WordPress 3.6 と Thin Out Revisions

WordPress 3.6 のβ1がリリースされました。 今回はそれをとっかかりに近況をまとめる感じで書いてみます。

WordPress 3.6 のリビジョン画面

WordPress 3.6 ではリビジョン画面が刷新されます。 下のスクリーンショットを見てください! これまでのリビジョン選択用テーブルの代わりに上部にスライダーが用意され、Ajax でリビジョン選択を行なえるようになります。

WP3.6 revision screen

そして、この画面のプログラミングには Underscore.jsBackbone.js が使用されています。 私は JavaScript 界隈に詳しいわけではないのでアレですが、どちらも人気のあるライブラリのようです。 で、私は Thin Out Revision というリビジョン画面に機能を追加するためのプラグインをリリースしているのですが、jQuery で画面に機能追加するような動作なのでそのままでは WordPress 3.6 で動かないわけです。 「ああ、困ったなあ」と思ったのがβ1 前のα版を触っていた 3月下旬のことでした。

Backbone.js

Backbone.js は MVC フレームワークです。 WordPress 3.6 のリビジョン画面も Model と View を使ってプログラミングしています。 そうすると画面ロード時に jQuery でちょっといじる程度では対応できないのです。 もしそれをやったとしても、画面が動的なのでボタンを押したりスライダーを使うとすぐに効果が消えてしまいます。 ああ、困った。

そこで Backbone.js を学習せねば、ということになるのですが、結局本家マニュアルと WordPress の wp-admin/revision.php と wp-admin/js/revisions.js が一番の材料でした。 その他に役に立ったのは以下のチュートリアルです。

あと、Waviaei さんの記事で紹介されている WordPress 3.5 関連動画で Underscore.js と Backbon.js が結構な時間を使って紹介されていて何ができるかを知るのには良いと思います。 結構早口な英語ですが。 ちなみに私はこの動画を見て JavaScript コンソールを使用するために Chrome をインストールしました。 まだそんなレベルです。

Prototypal inheritance

そして、もろもろ考慮した結果「リビジョン画面を拡張するにはそれ用の View を継承して手を入れるしかないでしょ」との結論に至りました。 現在は以下のようなコードを書いていて、何とか Thin Out Revisions を WordPress 3.6 に対応させることができそうです。

  TOR = {
    View: wp.revisions.view.Diff.extend({
      events: {},

      initialize: function() {
        _.bindAll(this, 'render');
        this.events = _.extend({'click #tor-thin-out': 'thinOut'},
                                wp.revisions.view.Diff.prototype.events);
      },

継承についてやってみてよくわからなかったのはやはり prototype 関連です。 JavaScript はクラスベースではなくプロトタイプベースの言語ということで、ここをしっかり理解せねばなりません。 これについては「JavaScript: The Good Parts」という本を読むのが良いと思います。 (私は自分の記事に従い洋書 Kindle 版を購入しましたが)

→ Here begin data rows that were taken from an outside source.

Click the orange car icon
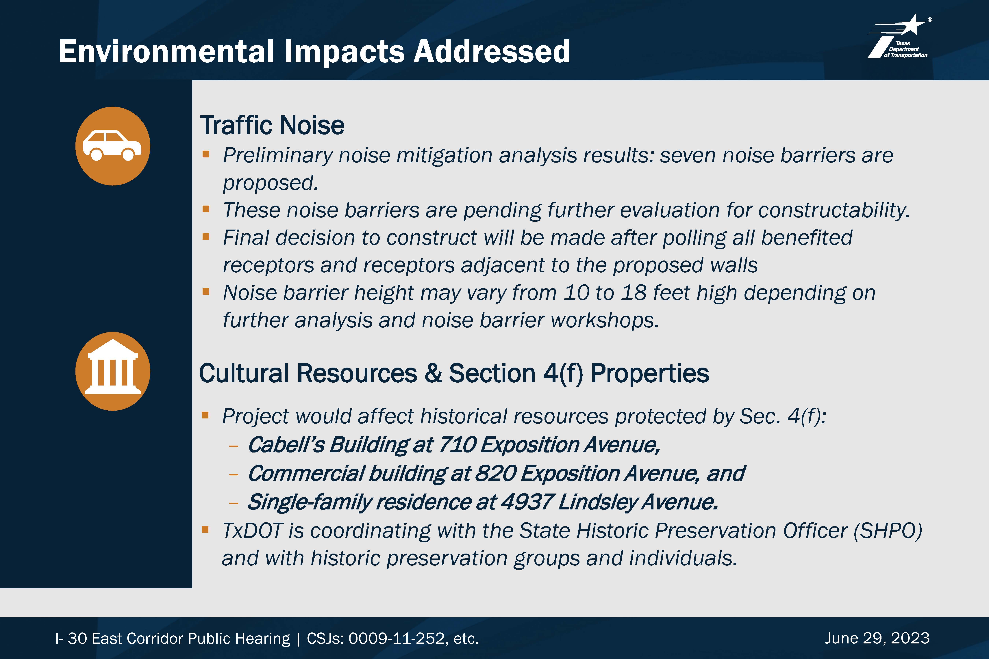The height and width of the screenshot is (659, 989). (x=113, y=146)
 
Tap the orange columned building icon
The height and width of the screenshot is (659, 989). (x=113, y=371)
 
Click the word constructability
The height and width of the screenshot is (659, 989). (x=834, y=210)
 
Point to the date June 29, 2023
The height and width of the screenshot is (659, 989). (x=877, y=638)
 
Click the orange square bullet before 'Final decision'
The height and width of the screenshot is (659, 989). (x=206, y=237)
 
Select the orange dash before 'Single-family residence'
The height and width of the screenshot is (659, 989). (x=234, y=503)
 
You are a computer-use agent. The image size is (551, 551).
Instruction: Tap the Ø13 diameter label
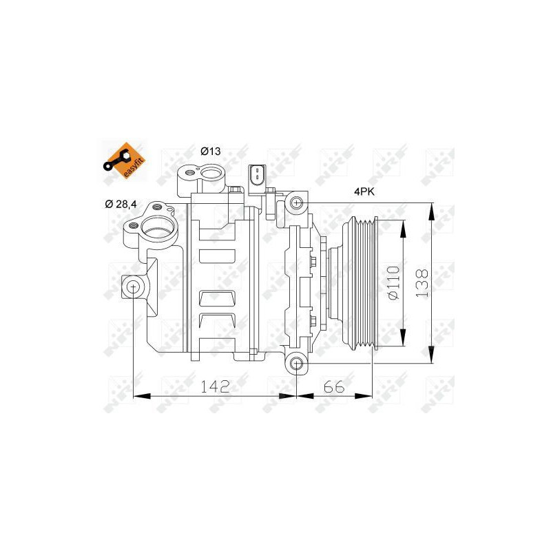point(210,151)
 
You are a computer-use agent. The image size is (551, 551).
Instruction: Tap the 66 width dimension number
point(333,386)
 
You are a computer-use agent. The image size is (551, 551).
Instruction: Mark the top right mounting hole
point(296,203)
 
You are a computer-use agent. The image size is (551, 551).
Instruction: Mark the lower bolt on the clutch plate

この部分についてはネット上にもきちんとまとめられた記事があります。私には今のところ __proto__ は必要なさそうですが。

その他

あと、関連する JavaScript ファイルは非同期に読み込まれているようなので SetTimeout (あるいは _.delay) で実行を遅らせねばなりません。 このあたりは色々な方が書いているのを参考にさせてもらいました。

それと WordPress 3.5 と 3.6 で動作を変えなければなりませんが、これについては PHP の方でクラスを階層化しました。 カレントバージョン用のベースクラスに対し 3.5 用サブクラスで必要な関数をオーバーライドするようにしています。

というわけで色々苦労していますが、JavaScript の経験値を積んでおり、プラグインのバージョンアップを WordPress 3.6 のリリースに間に合わせるのは何とかなりそうな気がしています。 後はもうちょっと利用者が増えたらなあ、という感じですね。